The program is also excellent for students who may learn at a different pace than the rest of their classmates.
Barry Reimche agrees. His family moved to Taiwan from the Peninsula and his two children are completing Grades 5 and 7 through SIDES.
Along with learning computer skills, time management and organizational skills, he has noticed they have also benefited from not comparing themselves to their classmates.
“Having less opportunity to compare their work with their peers has made them work harder and complete their assignments more thoughtfully,” said Reimche. “They don’t lose confidence by feeling behind other kids in areas that are weak for them, and they can go much further beyond other kids in areas of strength, without feeling like they’re not fitting in. They progress at the pace that they are able to without too much pressure.”
He’s also appreciated the chance to become more involved in the kids’ courses.
“We’ve found that because we know what they’re studying, we’re more able to show them the practical uses of their knowledge in their day to day lives,” he said.
Though the family’s time in Taiwan is undetermined at this point, Reimche said they would consider putting their daughter back in ‘regular’ school should they return to the Island.

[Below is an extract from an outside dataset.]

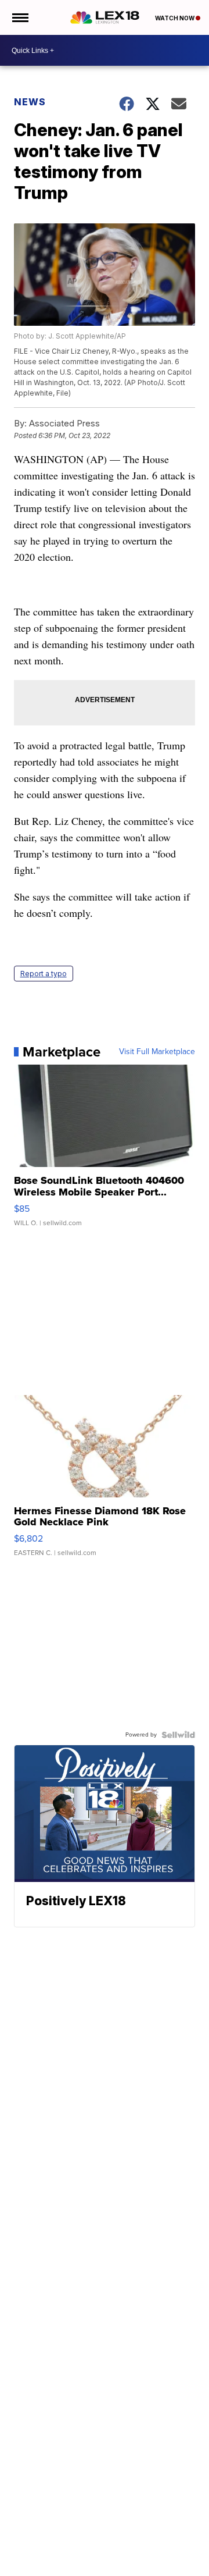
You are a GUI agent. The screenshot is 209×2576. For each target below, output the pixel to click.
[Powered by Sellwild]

“The social aspect of it is very important to her. Our son would likely continue with SIDES, as he is more independent and prefers the distance.”
For Bryce, now in her third year at the University of Victoria studying physical geography and environmental studies, the flexible environment of SIDES helped prepare her for the academic challenges of university, but the social aspect took a bit of time getting used to.
“Something maybe that I miss slightly in retrospect is being surrounded by a group of peers of a similar age,” she said. “It was an adjustment coming to university, being surrounded by so many young people, but I love it! And getting into the habit of self motivating was a pretty useful thing coming into university and into the working world.”
“I definitely feel like I’m thriving off that background. I don’t think I’d trade it in any way.”